What is asked:
Return the lines of the items below verbatim, starting from the very first line and ending with the line that contains "Report a Concern (95, 1947)", both included.

Dataset excerpt:
===============

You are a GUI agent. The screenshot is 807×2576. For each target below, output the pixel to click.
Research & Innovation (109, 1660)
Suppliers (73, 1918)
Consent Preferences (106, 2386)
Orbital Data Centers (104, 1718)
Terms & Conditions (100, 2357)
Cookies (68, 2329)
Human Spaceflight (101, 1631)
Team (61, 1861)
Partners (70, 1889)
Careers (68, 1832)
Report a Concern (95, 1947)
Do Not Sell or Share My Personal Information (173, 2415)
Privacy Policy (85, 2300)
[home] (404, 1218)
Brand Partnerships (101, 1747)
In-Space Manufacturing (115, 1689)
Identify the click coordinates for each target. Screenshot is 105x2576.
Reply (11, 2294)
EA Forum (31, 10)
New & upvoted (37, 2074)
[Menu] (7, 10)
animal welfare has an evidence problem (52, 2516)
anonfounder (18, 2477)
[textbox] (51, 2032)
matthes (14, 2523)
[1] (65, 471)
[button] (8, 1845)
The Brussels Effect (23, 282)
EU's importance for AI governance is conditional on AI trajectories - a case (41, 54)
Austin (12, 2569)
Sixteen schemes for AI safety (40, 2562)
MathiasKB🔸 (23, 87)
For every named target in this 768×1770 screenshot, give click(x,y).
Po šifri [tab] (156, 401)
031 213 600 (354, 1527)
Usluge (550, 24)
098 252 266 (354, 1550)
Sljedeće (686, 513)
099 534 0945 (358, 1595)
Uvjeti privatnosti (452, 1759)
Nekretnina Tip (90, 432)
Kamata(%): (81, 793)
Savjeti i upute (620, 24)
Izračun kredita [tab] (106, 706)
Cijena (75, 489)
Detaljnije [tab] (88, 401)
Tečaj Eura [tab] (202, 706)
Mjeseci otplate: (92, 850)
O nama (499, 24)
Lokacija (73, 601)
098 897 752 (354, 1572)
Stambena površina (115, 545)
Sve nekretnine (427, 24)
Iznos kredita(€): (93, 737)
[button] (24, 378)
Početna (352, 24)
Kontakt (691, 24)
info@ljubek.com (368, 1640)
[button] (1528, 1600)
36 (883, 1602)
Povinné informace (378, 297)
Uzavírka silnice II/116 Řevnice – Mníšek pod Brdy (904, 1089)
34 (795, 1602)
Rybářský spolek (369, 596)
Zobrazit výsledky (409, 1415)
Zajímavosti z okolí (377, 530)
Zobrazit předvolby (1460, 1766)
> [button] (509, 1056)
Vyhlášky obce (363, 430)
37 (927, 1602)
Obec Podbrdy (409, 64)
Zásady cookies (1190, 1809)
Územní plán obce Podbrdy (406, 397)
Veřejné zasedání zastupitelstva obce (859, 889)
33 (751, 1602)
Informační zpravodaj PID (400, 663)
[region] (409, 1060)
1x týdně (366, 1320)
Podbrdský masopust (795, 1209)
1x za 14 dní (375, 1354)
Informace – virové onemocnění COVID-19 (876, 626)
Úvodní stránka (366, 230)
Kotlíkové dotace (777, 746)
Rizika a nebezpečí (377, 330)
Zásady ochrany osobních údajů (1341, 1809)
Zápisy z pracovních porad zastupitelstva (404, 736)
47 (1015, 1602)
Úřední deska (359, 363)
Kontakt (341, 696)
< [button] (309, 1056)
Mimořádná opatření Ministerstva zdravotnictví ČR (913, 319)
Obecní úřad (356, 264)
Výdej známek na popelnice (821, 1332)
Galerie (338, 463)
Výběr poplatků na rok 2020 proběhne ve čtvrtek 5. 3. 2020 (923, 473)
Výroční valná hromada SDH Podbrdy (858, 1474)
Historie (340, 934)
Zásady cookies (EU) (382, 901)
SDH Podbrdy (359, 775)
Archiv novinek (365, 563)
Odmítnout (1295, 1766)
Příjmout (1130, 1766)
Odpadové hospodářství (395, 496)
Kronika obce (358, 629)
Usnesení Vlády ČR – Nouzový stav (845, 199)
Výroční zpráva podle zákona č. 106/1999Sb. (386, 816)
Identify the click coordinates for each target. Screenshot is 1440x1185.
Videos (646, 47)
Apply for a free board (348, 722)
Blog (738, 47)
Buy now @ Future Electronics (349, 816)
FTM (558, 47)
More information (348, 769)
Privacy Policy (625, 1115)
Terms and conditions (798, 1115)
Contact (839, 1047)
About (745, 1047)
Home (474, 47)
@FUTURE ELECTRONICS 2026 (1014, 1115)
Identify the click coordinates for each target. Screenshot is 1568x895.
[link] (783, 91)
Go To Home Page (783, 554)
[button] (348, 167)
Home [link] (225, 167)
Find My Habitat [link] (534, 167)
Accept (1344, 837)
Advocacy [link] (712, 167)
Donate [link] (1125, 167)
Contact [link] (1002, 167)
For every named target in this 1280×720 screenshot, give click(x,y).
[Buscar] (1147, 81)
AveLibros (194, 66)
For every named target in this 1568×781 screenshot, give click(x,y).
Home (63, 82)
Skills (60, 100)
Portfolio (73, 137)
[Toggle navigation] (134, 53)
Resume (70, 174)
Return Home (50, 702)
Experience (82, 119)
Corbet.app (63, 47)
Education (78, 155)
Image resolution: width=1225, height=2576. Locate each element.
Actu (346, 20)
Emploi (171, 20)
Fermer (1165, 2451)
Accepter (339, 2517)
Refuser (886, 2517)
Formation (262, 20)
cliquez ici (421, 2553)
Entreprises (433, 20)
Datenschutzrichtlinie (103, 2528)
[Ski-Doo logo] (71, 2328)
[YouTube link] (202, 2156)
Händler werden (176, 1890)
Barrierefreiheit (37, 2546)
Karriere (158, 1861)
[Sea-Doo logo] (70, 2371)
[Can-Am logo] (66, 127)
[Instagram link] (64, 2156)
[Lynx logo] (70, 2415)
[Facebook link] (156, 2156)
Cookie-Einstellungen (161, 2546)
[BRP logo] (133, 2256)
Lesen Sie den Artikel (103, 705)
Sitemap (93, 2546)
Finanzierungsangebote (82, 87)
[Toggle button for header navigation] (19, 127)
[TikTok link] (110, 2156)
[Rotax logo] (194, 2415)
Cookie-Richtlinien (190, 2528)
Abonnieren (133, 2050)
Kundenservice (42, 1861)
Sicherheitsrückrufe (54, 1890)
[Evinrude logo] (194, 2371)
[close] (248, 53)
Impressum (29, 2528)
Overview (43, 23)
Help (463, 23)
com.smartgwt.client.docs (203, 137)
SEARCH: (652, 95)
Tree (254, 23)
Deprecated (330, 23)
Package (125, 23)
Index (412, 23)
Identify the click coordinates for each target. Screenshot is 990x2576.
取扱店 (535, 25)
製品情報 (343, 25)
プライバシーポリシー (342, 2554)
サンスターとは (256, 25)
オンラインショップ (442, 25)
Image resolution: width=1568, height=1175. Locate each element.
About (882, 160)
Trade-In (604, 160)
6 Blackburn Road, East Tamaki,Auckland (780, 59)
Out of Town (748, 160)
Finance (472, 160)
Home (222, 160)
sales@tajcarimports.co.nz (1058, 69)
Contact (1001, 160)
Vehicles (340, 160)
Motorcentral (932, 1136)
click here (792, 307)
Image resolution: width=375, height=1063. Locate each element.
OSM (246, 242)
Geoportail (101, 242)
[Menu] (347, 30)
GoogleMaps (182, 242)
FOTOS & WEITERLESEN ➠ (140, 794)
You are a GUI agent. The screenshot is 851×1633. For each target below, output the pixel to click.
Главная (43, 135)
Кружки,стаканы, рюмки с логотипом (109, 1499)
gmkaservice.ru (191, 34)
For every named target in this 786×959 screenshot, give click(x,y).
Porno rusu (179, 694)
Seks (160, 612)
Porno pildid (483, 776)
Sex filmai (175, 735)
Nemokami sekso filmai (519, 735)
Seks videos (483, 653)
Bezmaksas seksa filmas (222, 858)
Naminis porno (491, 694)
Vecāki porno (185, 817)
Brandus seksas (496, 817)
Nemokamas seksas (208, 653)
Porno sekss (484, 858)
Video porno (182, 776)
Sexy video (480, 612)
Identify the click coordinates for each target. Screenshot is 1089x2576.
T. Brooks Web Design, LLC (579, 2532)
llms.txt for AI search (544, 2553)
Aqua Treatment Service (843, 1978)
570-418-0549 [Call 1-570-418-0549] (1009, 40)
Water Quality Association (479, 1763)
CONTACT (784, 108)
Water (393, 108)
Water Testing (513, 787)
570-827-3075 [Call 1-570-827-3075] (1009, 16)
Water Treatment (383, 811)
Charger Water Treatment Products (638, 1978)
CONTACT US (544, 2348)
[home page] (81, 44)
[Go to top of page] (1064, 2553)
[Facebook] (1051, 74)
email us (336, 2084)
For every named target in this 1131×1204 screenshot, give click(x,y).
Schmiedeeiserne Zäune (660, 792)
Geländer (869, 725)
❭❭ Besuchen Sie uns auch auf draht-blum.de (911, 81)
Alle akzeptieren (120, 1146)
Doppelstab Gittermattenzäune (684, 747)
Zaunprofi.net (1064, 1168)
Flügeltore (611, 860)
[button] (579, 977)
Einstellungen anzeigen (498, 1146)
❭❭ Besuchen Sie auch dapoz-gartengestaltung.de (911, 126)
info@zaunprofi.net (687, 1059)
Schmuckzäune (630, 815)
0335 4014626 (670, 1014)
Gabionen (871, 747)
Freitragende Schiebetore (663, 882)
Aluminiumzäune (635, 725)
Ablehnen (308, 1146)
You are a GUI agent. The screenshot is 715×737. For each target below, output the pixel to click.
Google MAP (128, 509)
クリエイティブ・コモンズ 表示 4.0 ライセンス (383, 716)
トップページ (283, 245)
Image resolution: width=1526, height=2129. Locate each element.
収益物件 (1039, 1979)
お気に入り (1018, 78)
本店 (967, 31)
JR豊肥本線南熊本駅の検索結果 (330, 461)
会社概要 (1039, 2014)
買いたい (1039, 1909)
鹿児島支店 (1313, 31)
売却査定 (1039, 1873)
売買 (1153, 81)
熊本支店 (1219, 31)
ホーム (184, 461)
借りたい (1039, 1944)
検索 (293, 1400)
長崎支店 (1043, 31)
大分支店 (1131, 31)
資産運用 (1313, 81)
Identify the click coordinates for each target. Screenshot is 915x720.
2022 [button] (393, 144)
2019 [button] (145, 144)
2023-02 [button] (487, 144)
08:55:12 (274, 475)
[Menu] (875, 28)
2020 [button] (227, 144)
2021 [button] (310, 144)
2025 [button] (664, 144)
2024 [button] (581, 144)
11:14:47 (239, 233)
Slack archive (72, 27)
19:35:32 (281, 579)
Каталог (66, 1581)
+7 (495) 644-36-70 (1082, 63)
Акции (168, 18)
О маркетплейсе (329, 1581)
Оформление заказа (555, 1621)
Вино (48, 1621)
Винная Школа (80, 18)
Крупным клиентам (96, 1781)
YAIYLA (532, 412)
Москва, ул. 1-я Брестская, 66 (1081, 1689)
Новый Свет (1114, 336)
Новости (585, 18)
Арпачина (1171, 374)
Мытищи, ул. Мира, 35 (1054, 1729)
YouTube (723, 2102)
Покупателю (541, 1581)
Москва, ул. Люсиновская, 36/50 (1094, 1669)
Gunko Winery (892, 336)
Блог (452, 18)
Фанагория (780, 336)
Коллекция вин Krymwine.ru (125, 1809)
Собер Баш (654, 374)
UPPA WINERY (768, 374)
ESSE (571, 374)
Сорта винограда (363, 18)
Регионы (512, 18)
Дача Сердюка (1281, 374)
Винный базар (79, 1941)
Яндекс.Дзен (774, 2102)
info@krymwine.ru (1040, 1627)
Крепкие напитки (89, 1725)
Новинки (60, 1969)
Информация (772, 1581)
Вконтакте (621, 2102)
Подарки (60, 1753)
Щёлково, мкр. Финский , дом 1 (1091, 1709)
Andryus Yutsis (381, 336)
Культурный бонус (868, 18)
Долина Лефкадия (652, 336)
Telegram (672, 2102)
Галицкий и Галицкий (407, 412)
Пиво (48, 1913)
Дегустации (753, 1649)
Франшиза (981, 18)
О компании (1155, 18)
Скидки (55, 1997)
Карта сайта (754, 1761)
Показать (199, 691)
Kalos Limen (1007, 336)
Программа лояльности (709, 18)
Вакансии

===============

Result for this exercise:
You are a GUI agent. The screenshot is 807×2576. For each target below, output the pixel to click.
Research & Innovation (109, 1660)
Suppliers (73, 1918)
Consent Preferences (106, 2386)
Orbital Data Centers (104, 1718)
Terms & Conditions (100, 2357)
Cookies (68, 2329)
Human Spaceflight (101, 1631)
Team (61, 1861)
Partners (70, 1889)
Careers (68, 1832)
Report a Concern (95, 1947)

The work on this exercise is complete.